At a Glance
- The Republic of the Marshall Islands is enabling citizens to access Universal Basic Income (UBI) funds via a government-issued digital asset.
- A digital wallet named Lomalo has been launched, utilizing the US dollar-pegged stablecoin USDM1 for UBI disbursements.
- The first UBI fund distribution is scheduled for late November, offering access through the digital wallet, physical check, or direct deposit.
- This initiative follows similar digital asset programs in neighboring Pacific island nations.
- The International Monetary Fund (IMF) has previously raised concerns regarding some of the Marshall Islands’ digital asset initiatives, citing potential risks.
Marshall Islands Launches Digital Asset for UBI Program
The Republic of the Marshall Islands has announced a significant step in its Universal Basic Income (UBI) program by allowing citizens to access funds through a government-issued digital asset. This move aims to modernize financial access for its population.

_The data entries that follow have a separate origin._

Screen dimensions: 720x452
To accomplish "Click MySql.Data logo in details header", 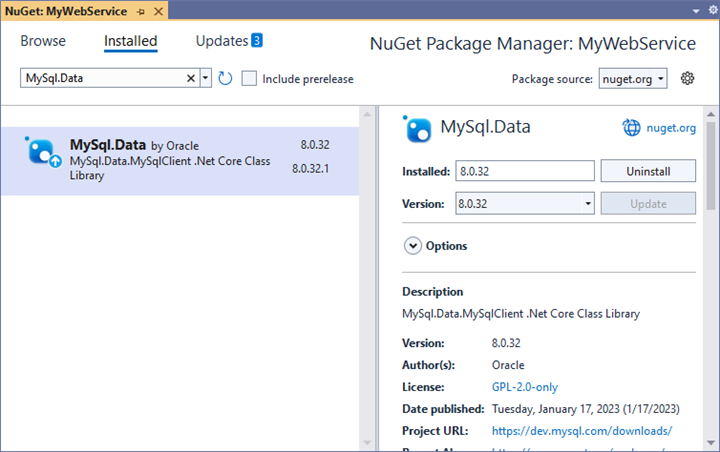I will [417, 128].
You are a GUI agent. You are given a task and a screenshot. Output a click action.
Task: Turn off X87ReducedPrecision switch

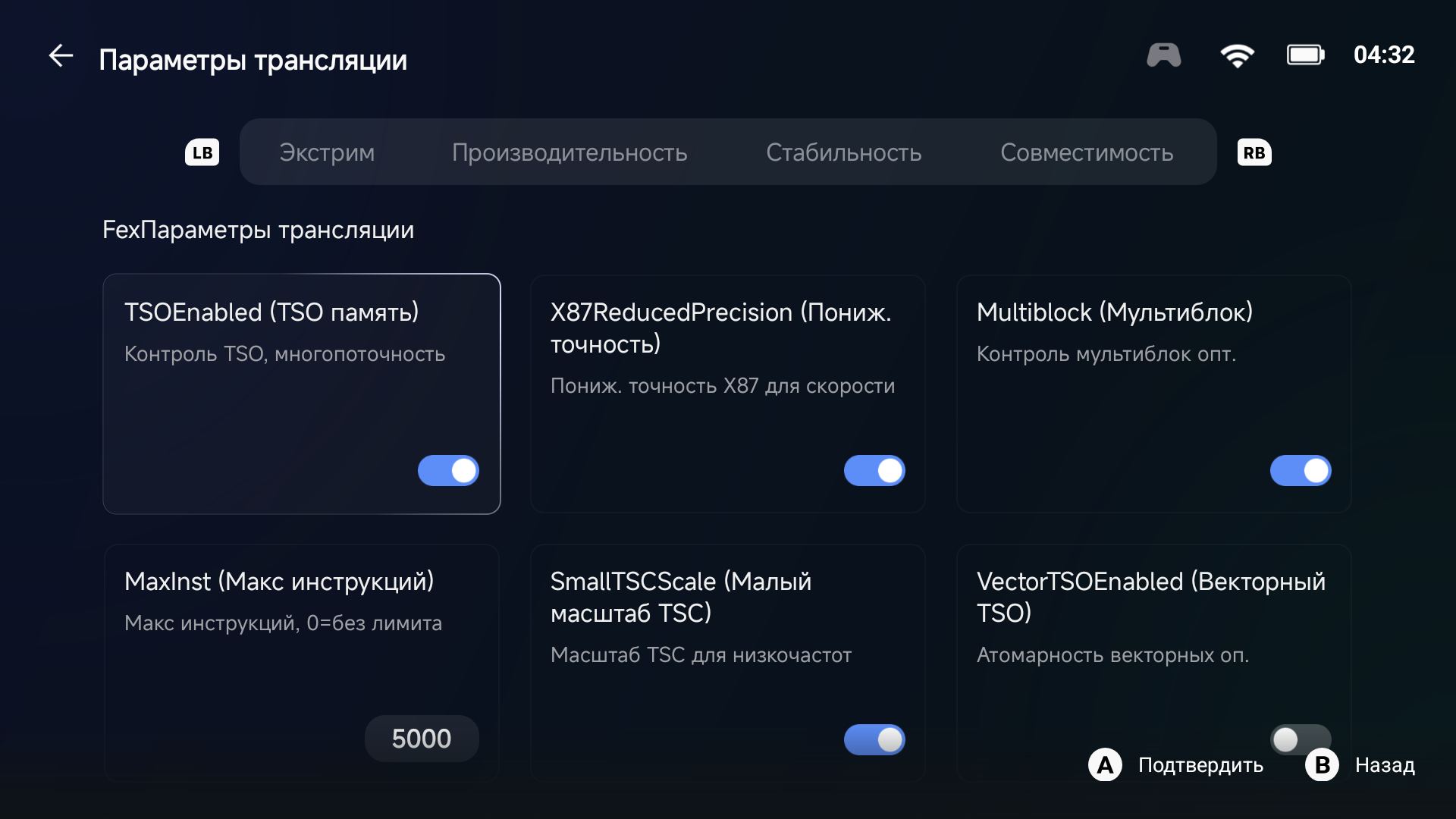click(874, 471)
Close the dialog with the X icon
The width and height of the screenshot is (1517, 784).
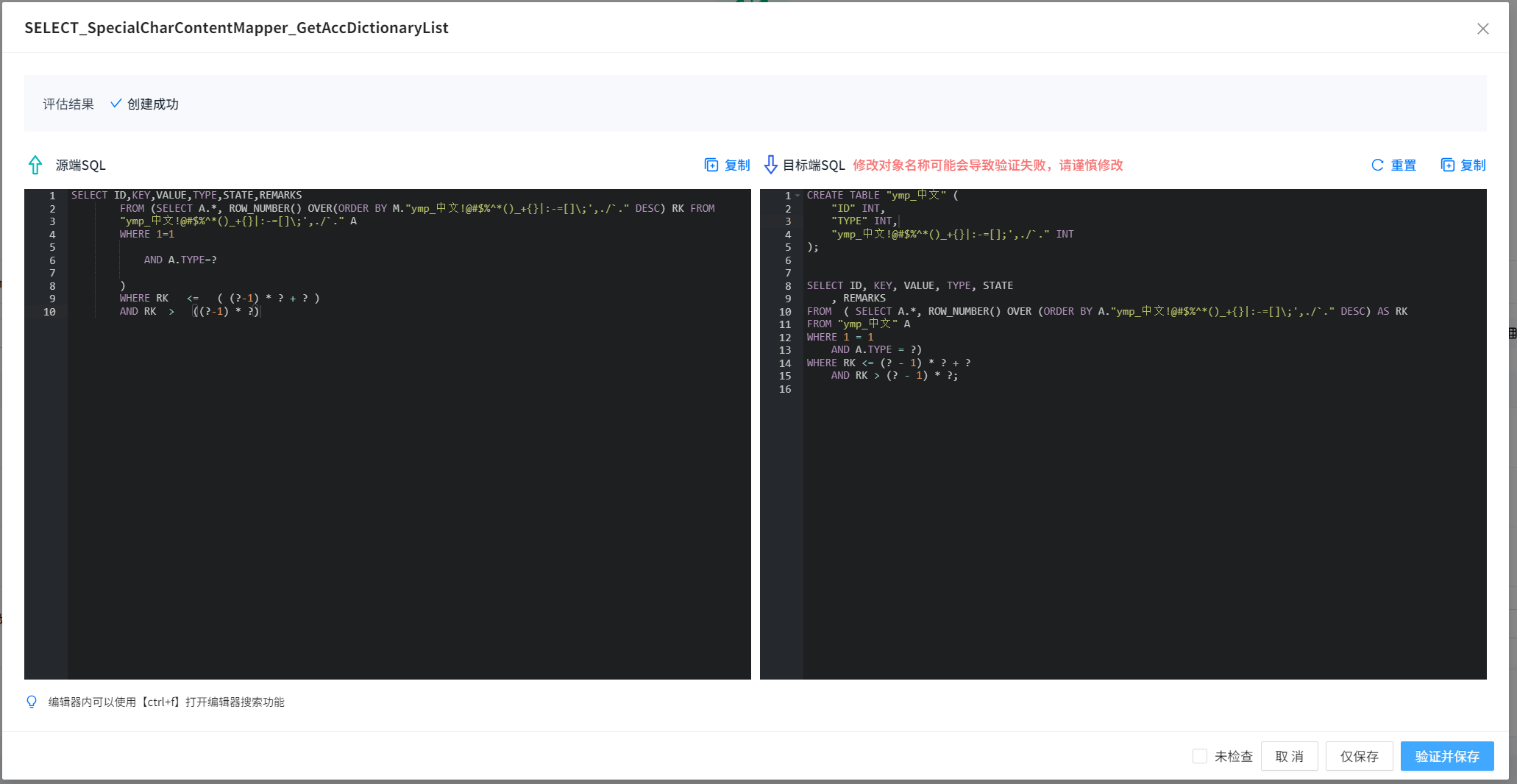click(x=1482, y=29)
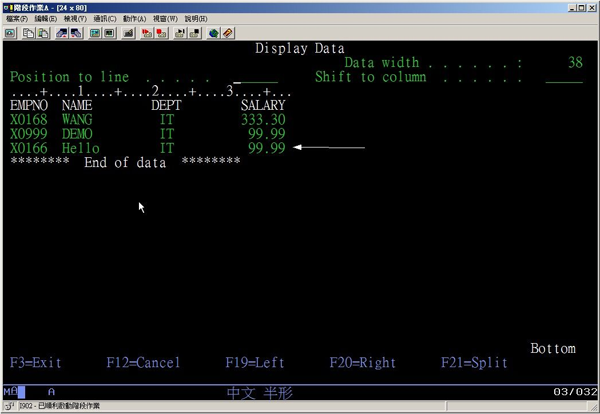Click the Help Index icon beside globe
The height and width of the screenshot is (414, 600).
[229, 33]
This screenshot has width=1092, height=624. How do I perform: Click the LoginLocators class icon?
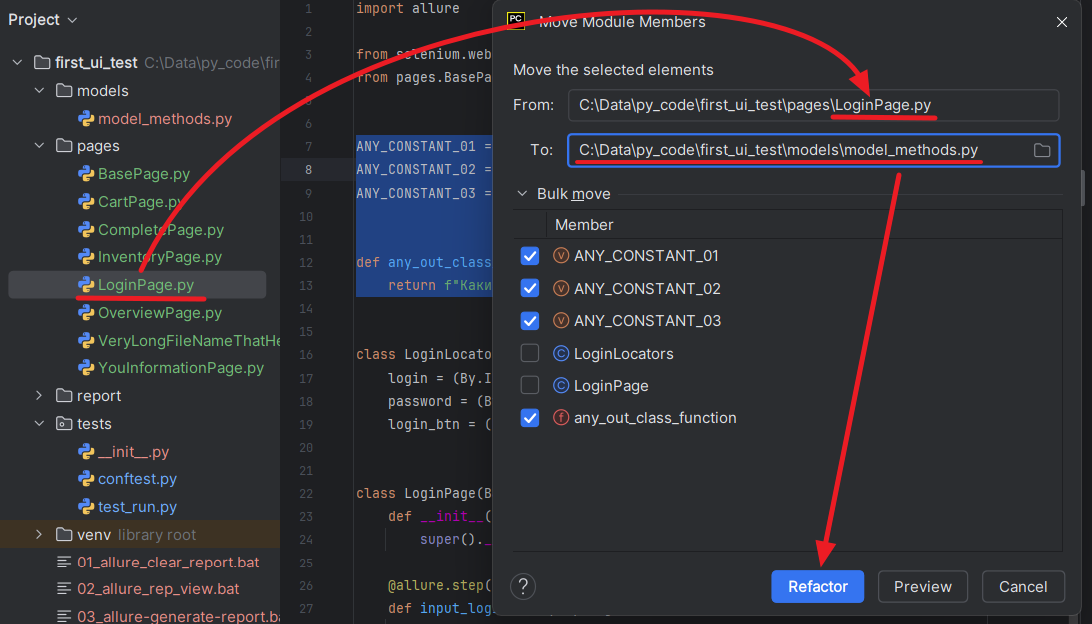[561, 354]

The nation has introduced a digital wallet called Lomalo. This platform will leverage the USDM1 stablecoin, which is pegged to the US dollar, to facilitate the distribution of UBI payments. According to government statements, the initial disbursement of funds is planned for late November. Citizens will have the option to receive their UBI through the Lomalo digital wallet, traditional physical checks, or direct bank deposits.
“By introducing a secure digital option alongside our traditional methods, we are strengthening our financial systems and ensuring that no community is left behind,” stated David Paul, the finance minister for the Marshall Islands. This approach seeks to provide flexibility and inclusivity in accessing government benefits.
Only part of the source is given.